Nas últimas duas semanas, temos falado do resgate à Grécia [1]. Não do resgate à Grécia que hoje enche os noticiários, mas do regaste que o governo grego solicitou aos Estados Unidos da América em 1947. Esse pedido de regaste foi, após algum tempo, efectivamente aprovado; e estaria na génese do Plano Marshall.

Tentando promover a aceitação desse plano e explicando a sua importância, o então Presidente dos Estados Unidos da América, Harry Truman, fez um extraordinário discurso ao Congresso, reunido em sessão especial para esse evento. Foi esse discurso que temos vindo a analisar nas últimas duas semanas.

A nossa análise levou-nos a realçar a ênfase na esperança: de facto, no discurso de Truman, esse é o argumento mais fundamental, mais transcendente. Refere, porventura no momento mais fulcral do discurso, que, quando a esperança num futuro melhor morre, então está aberto o caminho para todo o tipo de totalitarismos. Assim, o objectivo dos Estados Unidos era manter a esperança viva.

Efectivamente, parece uma análise correcta. Desde o século XIX — talvez desde sempre, mas em particular desde Revolução Francesa e das Revoluções Liberais —, a ideia de progresso — a que alguns chamam até «mito do progresso» — é um dos fundamentos da nossa sociedade: a ideia de que o futuro será melhor, ou pode ser melhor, não necessariamente para nós, mas pelo menos para os nossos filhos e netos.
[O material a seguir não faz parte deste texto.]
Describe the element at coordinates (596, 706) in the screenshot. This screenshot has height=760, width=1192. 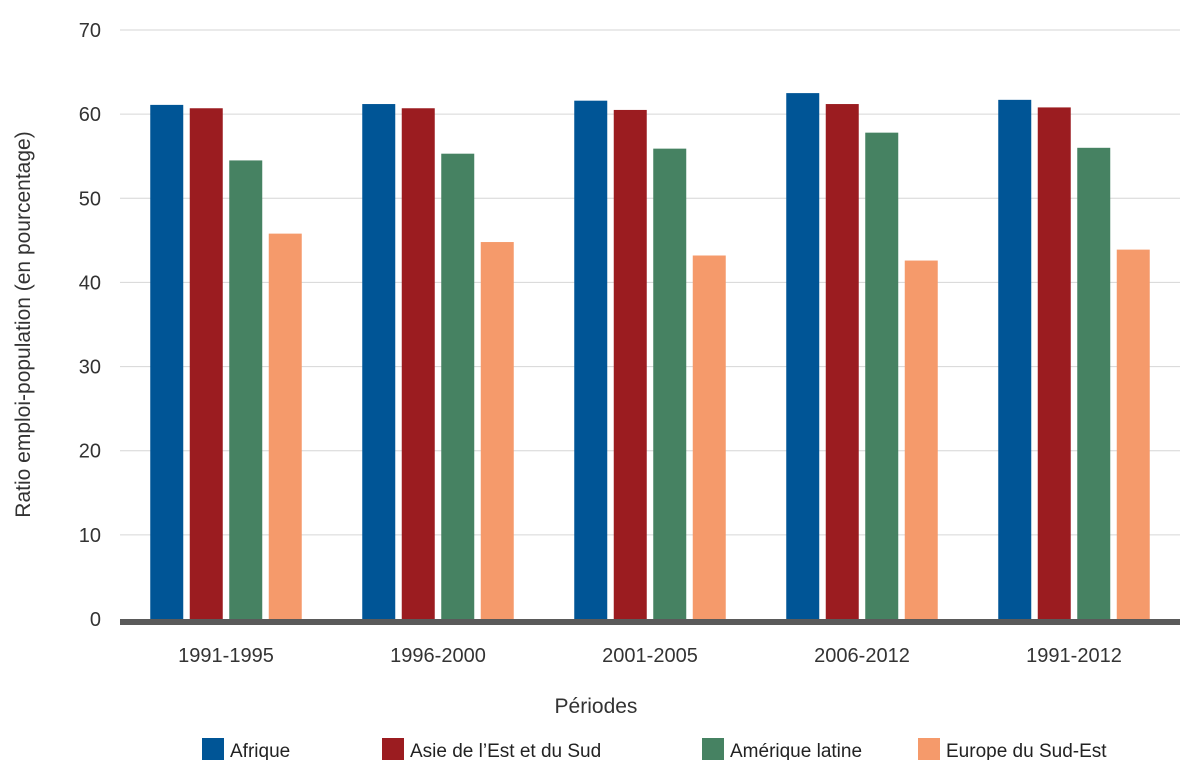
I see `x-axis-title: Périodes` at that location.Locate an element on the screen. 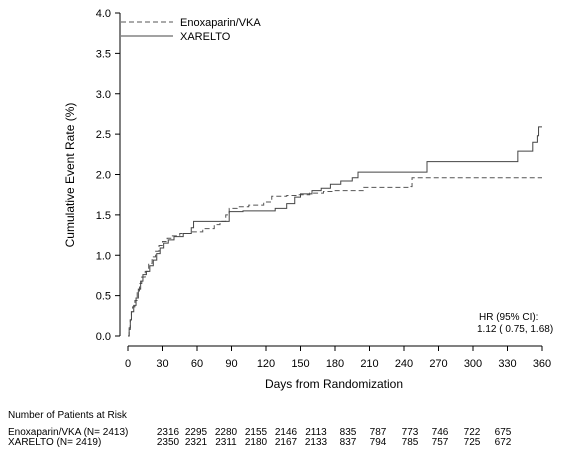  legend-label-enoxaparin: Enoxaparin/VKA is located at coordinates (220, 23).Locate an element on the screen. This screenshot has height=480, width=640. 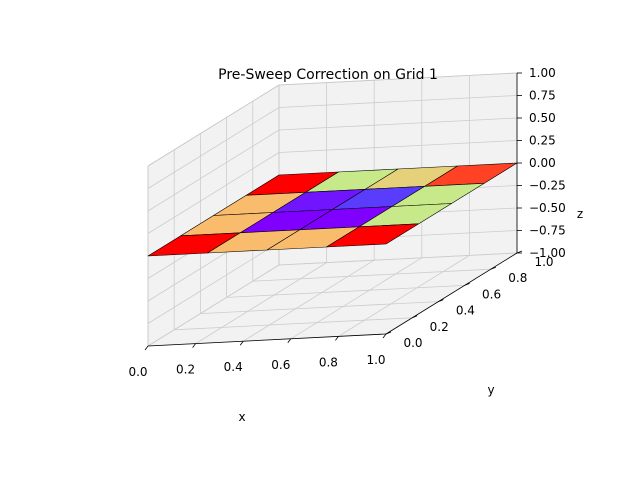
z-axis-label: z is located at coordinates (580, 214). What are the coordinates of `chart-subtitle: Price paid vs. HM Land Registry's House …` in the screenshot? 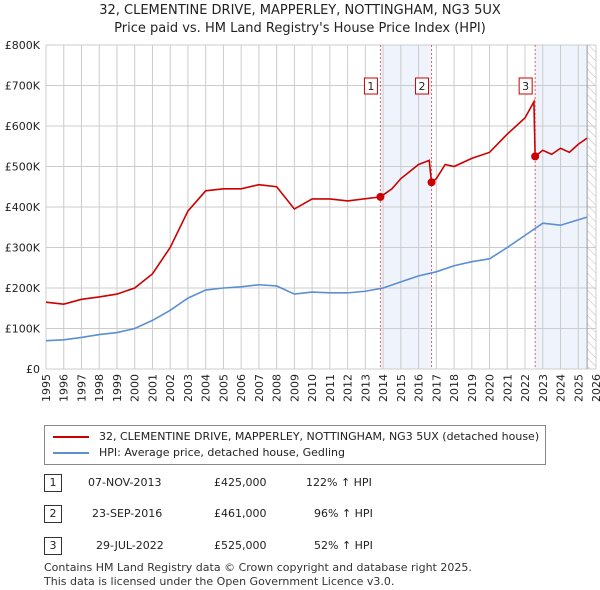 It's located at (300, 28). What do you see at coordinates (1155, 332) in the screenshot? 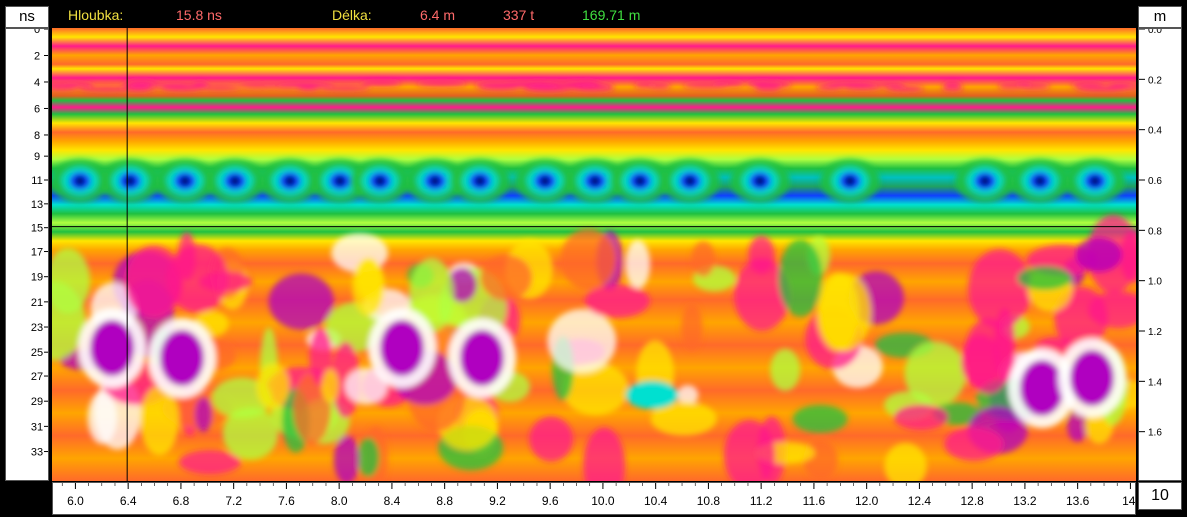
I see `depth-tick-label: 1.2` at bounding box center [1155, 332].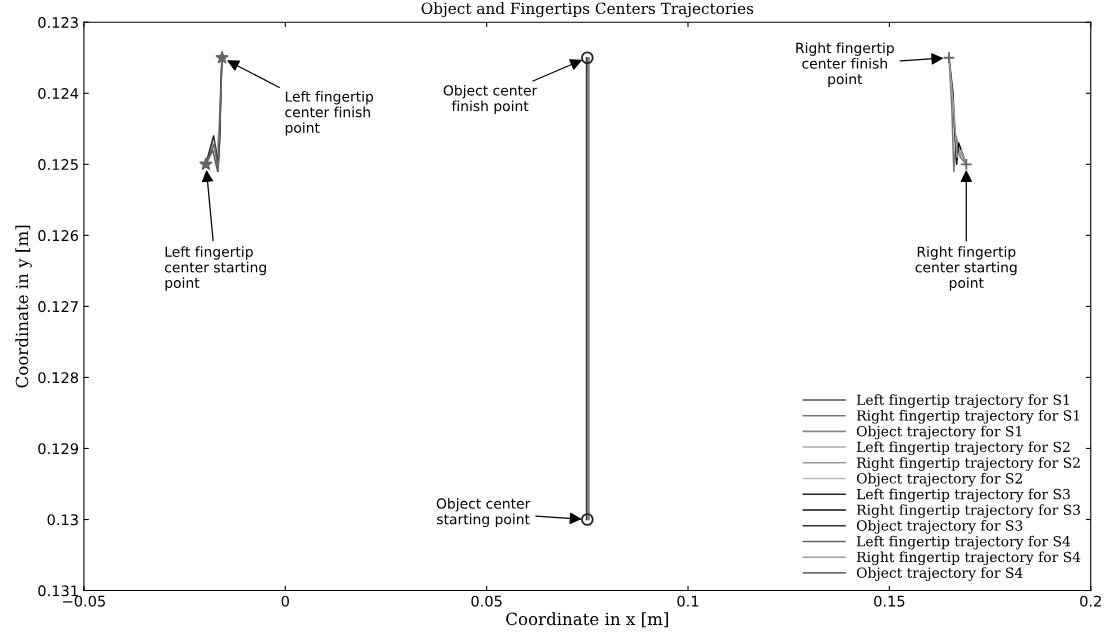 This screenshot has height=635, width=1104. Describe the element at coordinates (58, 307) in the screenshot. I see `y-tick-label: 0.127` at that location.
Um progresso que pode não ser linear, mas, ainda que com altos e baixos, tenha uma tendência positiva, e que seja, de alguma forma, inevitável.
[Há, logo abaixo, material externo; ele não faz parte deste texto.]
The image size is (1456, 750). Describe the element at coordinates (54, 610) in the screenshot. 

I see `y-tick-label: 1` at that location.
Quando isso não acontece — e a minha geração, tal como provavelmente a geração de qualquer dos leitores, foi educada para crer neste progresso —; quando as pessoas deixam de acreditar que os seus filhos, os seus netos, que elas mesmas tenham algum tipo de futuro; quando a expectativa é que se viva cada vez pior, de facto, isso tem impactos potencialmente devastadores na economia e na sociedade.
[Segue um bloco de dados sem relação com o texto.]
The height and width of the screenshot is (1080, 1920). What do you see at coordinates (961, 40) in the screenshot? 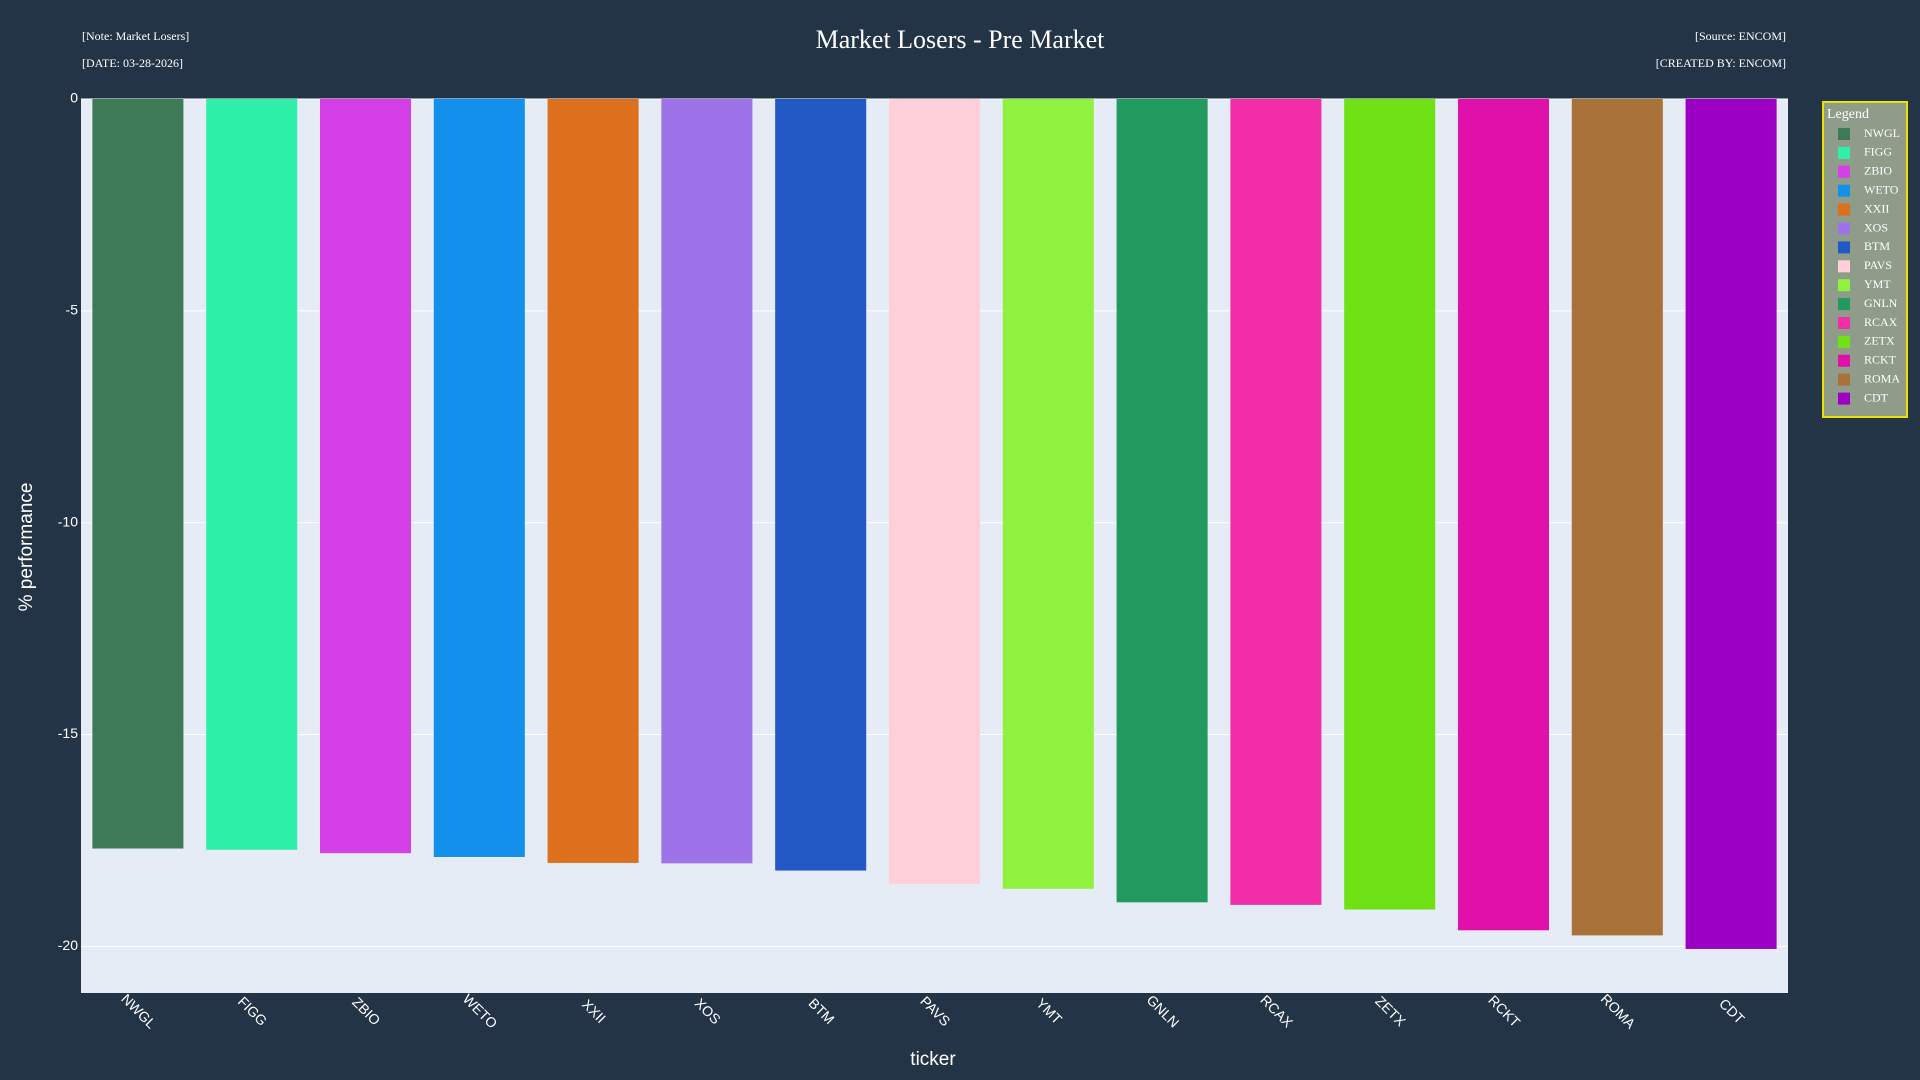
I see `chart-title: Market Losers - Pre Market` at bounding box center [961, 40].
Numa última nota, gostaria de realçar uma campanha publicitária dum banco, que não irei nomear, uma campanha publicitária que representa uma certa retoma, uma ideia de voltar a contratar, da possibilidade de constituir família, concluindo que «o futuro está de volta». Parece-me uma mensagem positiva e adequada aos nossos tempos.